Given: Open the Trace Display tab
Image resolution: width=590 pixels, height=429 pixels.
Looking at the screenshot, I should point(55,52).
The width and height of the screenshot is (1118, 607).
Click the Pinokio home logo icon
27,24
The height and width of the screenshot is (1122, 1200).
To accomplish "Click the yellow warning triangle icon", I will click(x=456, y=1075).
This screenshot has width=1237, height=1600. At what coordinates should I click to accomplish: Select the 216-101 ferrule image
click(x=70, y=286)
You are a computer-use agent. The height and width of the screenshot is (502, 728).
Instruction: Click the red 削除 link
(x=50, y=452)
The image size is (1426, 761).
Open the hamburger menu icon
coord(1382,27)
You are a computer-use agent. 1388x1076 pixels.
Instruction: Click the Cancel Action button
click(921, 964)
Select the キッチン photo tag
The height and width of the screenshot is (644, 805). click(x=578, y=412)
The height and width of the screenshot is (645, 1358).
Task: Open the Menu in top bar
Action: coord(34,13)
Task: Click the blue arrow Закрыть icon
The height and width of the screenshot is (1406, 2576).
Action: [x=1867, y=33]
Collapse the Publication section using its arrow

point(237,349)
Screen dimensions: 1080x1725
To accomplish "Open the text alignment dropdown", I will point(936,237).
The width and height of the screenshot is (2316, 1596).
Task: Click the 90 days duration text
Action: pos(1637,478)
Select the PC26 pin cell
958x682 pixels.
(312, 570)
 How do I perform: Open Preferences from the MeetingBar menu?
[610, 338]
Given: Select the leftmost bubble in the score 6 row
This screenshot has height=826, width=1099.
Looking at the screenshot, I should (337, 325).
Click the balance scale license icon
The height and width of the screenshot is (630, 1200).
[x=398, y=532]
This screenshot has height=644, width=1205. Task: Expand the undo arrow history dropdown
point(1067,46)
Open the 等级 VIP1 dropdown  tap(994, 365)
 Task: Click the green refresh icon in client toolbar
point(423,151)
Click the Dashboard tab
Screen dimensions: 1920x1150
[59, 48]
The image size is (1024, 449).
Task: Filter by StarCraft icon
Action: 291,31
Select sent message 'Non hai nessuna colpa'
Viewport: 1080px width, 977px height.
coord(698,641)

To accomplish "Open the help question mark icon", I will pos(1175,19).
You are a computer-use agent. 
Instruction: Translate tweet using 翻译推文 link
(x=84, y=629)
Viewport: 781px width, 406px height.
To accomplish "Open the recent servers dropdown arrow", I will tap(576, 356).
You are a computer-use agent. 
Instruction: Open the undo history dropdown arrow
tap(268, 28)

* * *

Print all of the entries exactly as they are written.

TASK ANSWER:
Given: Open the Trace Display tab
Image resolution: width=590 pixels, height=429 pixels.
Looking at the screenshot, I should point(55,52).
The width and height of the screenshot is (1118, 607).
Click the Pinokio home logo icon
27,24
The height and width of the screenshot is (1122, 1200).
To accomplish "Click the yellow warning triangle icon", I will click(x=456, y=1075).
This screenshot has width=1237, height=1600. At what coordinates should I click to accomplish: Select the 216-101 ferrule image
click(x=70, y=286)
You are a computer-use agent. The height and width of the screenshot is (502, 728).
Instruction: Click the red 削除 link
(x=50, y=452)
The image size is (1426, 761).
Open the hamburger menu icon
coord(1382,27)
You are a computer-use agent. 1388x1076 pixels.
Instruction: Click the Cancel Action button
click(921, 964)
Select the キッチン photo tag
The height and width of the screenshot is (644, 805). click(x=578, y=412)
The height and width of the screenshot is (645, 1358).
Task: Open the Menu in top bar
Action: coord(34,13)
Task: Click the blue arrow Закрыть icon
The height and width of the screenshot is (1406, 2576).
Action: [x=1867, y=33]
Collapse the Publication section using its arrow

point(237,349)
Screen dimensions: 1080x1725
To accomplish "Open the text alignment dropdown", I will point(936,237).
The width and height of the screenshot is (2316, 1596).
Task: Click the 90 days duration text
Action: pos(1637,478)
Select the PC26 pin cell
958x682 pixels.
(312, 570)
 How do I perform: Open Preferences from the MeetingBar menu?
[610, 338]
Given: Select the leftmost bubble in the score 6 row
This screenshot has height=826, width=1099.
Looking at the screenshot, I should (337, 325).
Click the balance scale license icon
The height and width of the screenshot is (630, 1200).
[x=398, y=532]
This screenshot has height=644, width=1205. Task: Expand the undo arrow history dropdown
point(1067,46)
Open the 等级 VIP1 dropdown  tap(994, 365)
 Task: Click the green refresh icon in client toolbar
point(423,151)
Click the Dashboard tab
Screen dimensions: 1920x1150
[59, 48]
The image size is (1024, 449).
Task: Filter by StarCraft icon
Action: 291,31
Select sent message 'Non hai nessuna colpa'
Viewport: 1080px width, 977px height.
coord(698,641)

To accomplish "Open the help question mark icon", I will pos(1175,19).
You are a computer-use agent. 
Instruction: Translate tweet using 翻译推文 link
(x=84, y=629)
Viewport: 781px width, 406px height.
To accomplish "Open the recent servers dropdown arrow", I will tap(576, 356).
You are a computer-use agent. 
Instruction: Open the undo history dropdown arrow
tap(268, 28)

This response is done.